## BEGIN Passage
This is essentially identical to vga_is_firmware_default() so it
should look the same, i.e., it should use pci_dev_for_each_resource().

> +		if (resource_type(res) != IORESOURCE_MEM)
> +			continue;
> +
> +		if (!res->start || !res->end)
> +			continue;
> +
> +		if (res->start <= fb_start && fb_end <= res->end) {
> +			pdev_boot_vga = pdev;
> +
> +			vgaarb_info(&pdev->dev,
> +				    "BAR %d contains firmware FB\n", i);

Print the BAR with %pR and include the framebuffer region from
screen_info in the same format.

> +			break;
> +		}
> +	}
> +}
> +DECLARE_PCI_FIXUP_CLASS_HEADER(PCI_ANY_ID, PCI_ANY_ID, PCI_CLASS_DISPLAY_VGA,
> +			       8, pci_boot_vga_finder);
> -- 
> 2.34.1
>
Sui Jingfeng Aug. 18, 2023, 1:48 a.m. UTC | #2
Hi,


On 2023/8/18 06:08, Bjorn Helgaas wrote:
>> +		if (resource_type(res) != IORESOURCE_MEM)
>> +			continue;
>> +
>> +		if (!res->start || !res->end)
## END Passage
## BEGIN Excerpted records
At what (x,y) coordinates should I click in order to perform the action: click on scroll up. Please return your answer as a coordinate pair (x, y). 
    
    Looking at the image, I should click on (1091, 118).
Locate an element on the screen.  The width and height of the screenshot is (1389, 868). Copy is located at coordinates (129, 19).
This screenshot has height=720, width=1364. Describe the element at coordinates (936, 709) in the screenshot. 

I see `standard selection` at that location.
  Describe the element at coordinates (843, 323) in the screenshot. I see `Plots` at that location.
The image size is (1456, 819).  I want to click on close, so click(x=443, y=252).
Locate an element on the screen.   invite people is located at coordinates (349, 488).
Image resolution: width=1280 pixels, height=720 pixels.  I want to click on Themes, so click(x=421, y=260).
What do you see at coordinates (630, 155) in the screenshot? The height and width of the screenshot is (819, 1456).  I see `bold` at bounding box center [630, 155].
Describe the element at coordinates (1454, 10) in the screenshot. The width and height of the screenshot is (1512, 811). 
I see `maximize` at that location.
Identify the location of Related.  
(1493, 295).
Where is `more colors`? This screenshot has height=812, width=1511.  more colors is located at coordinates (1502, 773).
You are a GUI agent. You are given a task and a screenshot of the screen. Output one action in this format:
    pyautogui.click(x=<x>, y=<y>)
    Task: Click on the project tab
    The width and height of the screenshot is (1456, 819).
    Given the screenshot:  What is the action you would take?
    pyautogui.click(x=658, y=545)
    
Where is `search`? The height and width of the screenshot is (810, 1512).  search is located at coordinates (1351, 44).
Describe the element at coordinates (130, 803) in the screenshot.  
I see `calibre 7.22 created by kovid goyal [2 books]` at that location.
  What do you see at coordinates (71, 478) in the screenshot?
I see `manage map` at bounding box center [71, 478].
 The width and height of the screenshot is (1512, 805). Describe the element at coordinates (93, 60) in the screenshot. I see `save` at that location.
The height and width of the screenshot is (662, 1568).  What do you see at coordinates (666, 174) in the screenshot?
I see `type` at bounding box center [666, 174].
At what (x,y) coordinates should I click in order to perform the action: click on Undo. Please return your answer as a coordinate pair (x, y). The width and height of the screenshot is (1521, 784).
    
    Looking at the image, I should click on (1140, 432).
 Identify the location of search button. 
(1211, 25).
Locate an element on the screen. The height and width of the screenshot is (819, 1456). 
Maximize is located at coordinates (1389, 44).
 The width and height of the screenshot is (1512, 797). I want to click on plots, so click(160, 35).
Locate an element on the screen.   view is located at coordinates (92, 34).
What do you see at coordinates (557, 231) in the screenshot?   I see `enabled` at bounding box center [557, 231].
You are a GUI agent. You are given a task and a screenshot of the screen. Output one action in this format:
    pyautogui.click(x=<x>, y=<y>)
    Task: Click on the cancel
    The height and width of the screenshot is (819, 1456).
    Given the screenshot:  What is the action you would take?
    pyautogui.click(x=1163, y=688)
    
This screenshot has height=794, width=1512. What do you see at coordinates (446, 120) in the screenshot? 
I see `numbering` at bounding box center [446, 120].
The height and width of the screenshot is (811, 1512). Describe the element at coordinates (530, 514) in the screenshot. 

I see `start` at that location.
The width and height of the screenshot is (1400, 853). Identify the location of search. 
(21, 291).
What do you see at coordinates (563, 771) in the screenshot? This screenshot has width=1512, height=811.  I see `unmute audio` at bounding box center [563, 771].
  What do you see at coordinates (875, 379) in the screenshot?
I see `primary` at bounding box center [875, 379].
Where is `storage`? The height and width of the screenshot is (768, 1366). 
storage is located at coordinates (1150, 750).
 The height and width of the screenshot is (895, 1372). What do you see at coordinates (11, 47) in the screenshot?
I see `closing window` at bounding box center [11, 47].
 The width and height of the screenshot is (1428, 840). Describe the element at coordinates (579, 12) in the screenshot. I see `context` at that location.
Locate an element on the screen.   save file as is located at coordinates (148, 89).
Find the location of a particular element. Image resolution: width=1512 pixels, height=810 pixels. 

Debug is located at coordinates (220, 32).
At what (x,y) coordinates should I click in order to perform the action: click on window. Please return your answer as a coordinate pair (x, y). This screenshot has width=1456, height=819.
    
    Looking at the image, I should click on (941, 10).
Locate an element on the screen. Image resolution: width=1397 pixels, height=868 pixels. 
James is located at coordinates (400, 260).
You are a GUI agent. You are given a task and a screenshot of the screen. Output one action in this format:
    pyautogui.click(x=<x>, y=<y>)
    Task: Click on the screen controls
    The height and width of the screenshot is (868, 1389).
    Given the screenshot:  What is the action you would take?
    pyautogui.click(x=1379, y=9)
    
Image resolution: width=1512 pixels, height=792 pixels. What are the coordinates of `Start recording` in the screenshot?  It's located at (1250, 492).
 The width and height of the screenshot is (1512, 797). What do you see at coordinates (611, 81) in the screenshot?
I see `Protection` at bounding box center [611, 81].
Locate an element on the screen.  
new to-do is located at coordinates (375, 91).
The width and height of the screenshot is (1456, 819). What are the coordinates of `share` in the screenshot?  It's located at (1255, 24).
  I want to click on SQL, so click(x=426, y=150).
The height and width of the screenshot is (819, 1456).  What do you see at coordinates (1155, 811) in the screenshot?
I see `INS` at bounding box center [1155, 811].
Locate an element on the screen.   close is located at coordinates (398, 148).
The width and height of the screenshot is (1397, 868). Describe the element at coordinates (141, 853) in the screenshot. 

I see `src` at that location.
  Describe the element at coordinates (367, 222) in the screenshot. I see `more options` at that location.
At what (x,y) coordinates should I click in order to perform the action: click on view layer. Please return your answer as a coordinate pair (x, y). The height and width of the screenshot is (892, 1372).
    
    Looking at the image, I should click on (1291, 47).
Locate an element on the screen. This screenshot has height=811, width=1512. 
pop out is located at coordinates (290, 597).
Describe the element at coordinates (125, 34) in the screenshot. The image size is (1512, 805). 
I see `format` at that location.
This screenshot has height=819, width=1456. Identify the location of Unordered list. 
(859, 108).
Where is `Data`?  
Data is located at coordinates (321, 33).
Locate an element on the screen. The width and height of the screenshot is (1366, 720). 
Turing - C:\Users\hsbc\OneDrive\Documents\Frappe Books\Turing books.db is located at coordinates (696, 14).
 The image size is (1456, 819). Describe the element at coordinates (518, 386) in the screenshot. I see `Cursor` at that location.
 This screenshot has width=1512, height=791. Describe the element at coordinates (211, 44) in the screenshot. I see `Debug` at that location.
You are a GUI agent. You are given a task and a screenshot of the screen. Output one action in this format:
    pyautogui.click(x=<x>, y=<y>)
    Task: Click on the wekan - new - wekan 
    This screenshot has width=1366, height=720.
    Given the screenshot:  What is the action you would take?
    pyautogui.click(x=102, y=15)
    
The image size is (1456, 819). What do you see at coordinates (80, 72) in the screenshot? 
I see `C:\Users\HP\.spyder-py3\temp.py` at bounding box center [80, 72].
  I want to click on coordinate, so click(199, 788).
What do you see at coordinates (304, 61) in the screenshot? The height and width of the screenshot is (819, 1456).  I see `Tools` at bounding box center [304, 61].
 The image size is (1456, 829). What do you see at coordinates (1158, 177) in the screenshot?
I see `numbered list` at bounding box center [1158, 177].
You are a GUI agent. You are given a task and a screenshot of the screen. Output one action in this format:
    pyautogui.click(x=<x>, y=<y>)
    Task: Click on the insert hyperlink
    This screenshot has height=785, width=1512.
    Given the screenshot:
## END Excerpted records
#### Stated exercise A
Based on the patch review, do these statements agree with it? Answer yes or no for each and quote the deciding words. (i) The reviewer says the code should use pci_dev_for_each_resource(). (ii) The code skips a resource when its start or its end is zero. (iii) The reviewer calls the code only partly similar to vga_is_firmware_default().
#### Stated exercise B
In the patch review, what does the reviewer want printed in the same format as the BAR?

#### Final answer A
(i) Yes: "it should use pci_dev_for_each_resource()".
(ii) Yes: "if (!res->start || !res->end)" followed by "continue;".
(iii) No: "This is essentially identical to vga_is_firmware_default()".

#### Final answer B
The framebuffer region from screen_info.